Something didn’t add up
Part of our process is to send an initial list of questions to the Lender once we have read through the application and other documents provided to support the underwriting process. One of our questions was:
Does the owner have any personal bank accounts? If yes, please provide copies of the three most recent month end bank statements for each account.
The Borrower replied that the owner did not have any personal banking accounts. While we conceded this was odd, we continued on with the underwriting process. However, further into the underwriting process, we noticed copies of cleared checks written from the Borrower’s business checking account and payable to the business owner. It seemed something didn’t add up.
Asking the right questions in loan due diligence
At this point we reached out to our Client with our concerns. It was clear that there was some sort of personal banking accounts in the name of the owner. We assumed the worst: the Borrower was not being forthright on this issue. We spoke with the Lender and indicated that we needed to resolve the disconnect between the analysis and what the Borrower was saying.

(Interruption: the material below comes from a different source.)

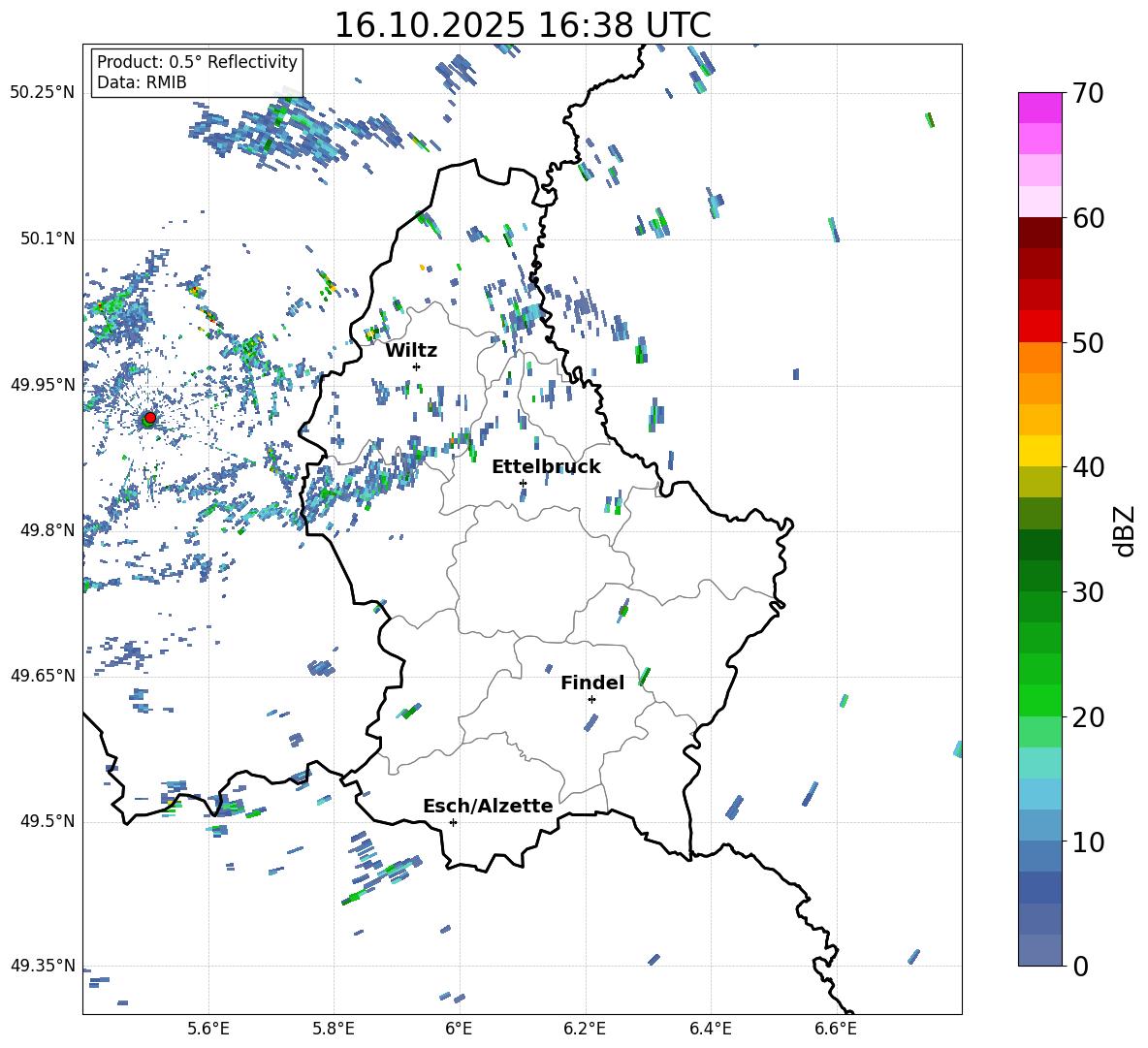This screenshot has width=1148, height=1048.
Task: Click the dBZ colorbar axis label
Action: click(x=1125, y=530)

The Lender understood our concerns.
The following day, the Lender followed up with us. It turns out that the Owner did not have any personal banking accounts. However, his wife did. The checks written to the owner by the business were deposited into an account in his wife’s name only. The business owner took the question on the application and our follow-up question very literally. He did not have any banking accounts in his name. They were all in his wife’s name (his wife was not an owner of the Borrower). We received the prior three months of her bank statements, continued with the underwriting and ultimately recommended approval of the loan.
What we learned
What this instance brought to mind was how important asking the right questions is during the applicant screening process and during the underwriting process. In this case, the owner answered the application question accurately. They answered our follow-up question accurately. While we did find it odd that the owner of a company with over $500,000 in revenues did not have a personal bank account. We did not, however, ask our question in such a way as to get an answer that made sense. In hindsight, one of our initial questions should have been: if the owner does not have any personal banking accounts, from what account are household bills paid? This instance provided us with a reminder that asking the right questions during all stages of the underwriting process is critical to understanding the credit risks of each transaction.